▶ _Pixel coordinate grounding data_
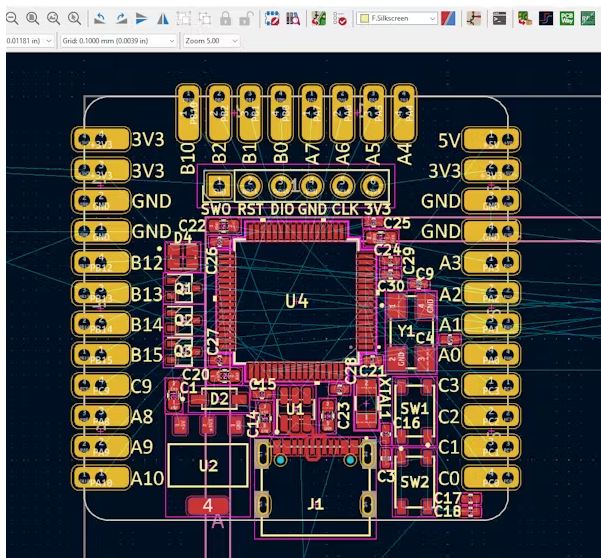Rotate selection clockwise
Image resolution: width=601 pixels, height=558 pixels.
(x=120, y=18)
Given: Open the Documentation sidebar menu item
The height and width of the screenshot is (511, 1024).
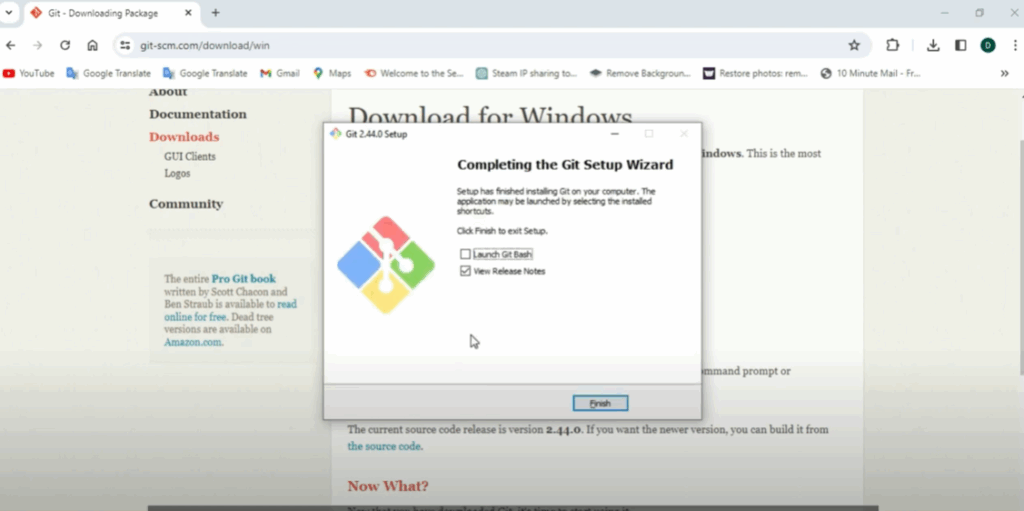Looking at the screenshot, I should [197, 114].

▶ _What needs to be done_
Transcribe exactly, and only, the lines from the line with "Given: Open the" through the last line of the records, inclusive; the pictures do not belong in the copy.

▶ _Task answer_
Given: Open the Documentation sidebar menu item
The height and width of the screenshot is (511, 1024).
Looking at the screenshot, I should [197, 114].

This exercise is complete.